Mean relative proportions of dominant phyla and genera (> 1%) identified in the different groups.

Taxon Extended dataset Comorbidity controlled dataset
LC Non-LC LC* COPD ILD
Phyla
Firmicutes 47.11 40.30 48.75 49.69 39.30
Proteobacteria 31.35 37.94 30.17 34.71 45.06
Bacteroidetes 15.52 17.61 17.34 13.42 12.82
Actinobacteria 2.80 1.95 2.40  < 1.00 1.50
Genera
Prevotella 6.09 8.32 9.47 4.63 2.14
Escherichia/Shigella 8.80 8.96 8.58 6.05 7.91
Staphylococcus 7.27 7.02 7.33 6.95 8.40
Lactobacillus 6.41 6.75 6.37 8.86 9.03
Bacillus 7.66 6.79 8.51 7.72 7.53
Salmonella 7.40 7.60 10.43 6.66 7.83
Veillonella 6.00 4.63 5.69 8.29 1.48
Haemophilus 3.21 7.06 2.90 14.28  < 1.00
Pseudomonas 3.56 5.09 2.63 5.16 14.18
Streptococcus 7.45 3.94 8.74 4.29 1.85

Taxa proportions with significant differences are highlighted in bold (P < 0.05).

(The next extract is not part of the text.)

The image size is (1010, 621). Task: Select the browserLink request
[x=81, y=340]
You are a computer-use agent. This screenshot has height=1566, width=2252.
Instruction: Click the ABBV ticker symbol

Escherichia/Shigella, Bacillus, Streptococcus and Salmonella displayed the largest mean abundances in LC cases (Table 3). However, only Streptococcus diverged between LC and non-LC groups (Wilcoxon rank sum test; p value = 0.03852; Cohen’s dS = 0.30). Streptococcus, Prevotella, Salmonella and Escherichia/Shigella were found as the most prevalent taxa in the comorbidity-controlled LC* group (Table 3), whereas Prevotella proportions separated LC* from ILD cases (Wilcoxon rank sum test;p value = 0.04405; Cohen’s dS = 0.65).

Conversely, in the ILD group the most common taxa according to their mean abundances were Pseudomonas, Lactobacillus, Staphylococcus, and Escherichia/Shigella, (Table 3). Besides Prevotella (ILD vs. LC*), Haemophilus also varied significantly in the ILD versus COPD comparison (Wilcoxon rank sum test; p value = 0.005107; Cohen’s dS = 0.74).

Finally, in the COPD controlled group Haemophilus, Lactobacillus, Veillonella and Bacillus comprised the most prevalent taxa (Table 3). No statistically significant differences were observed between COPD and LC* groups at the genus level.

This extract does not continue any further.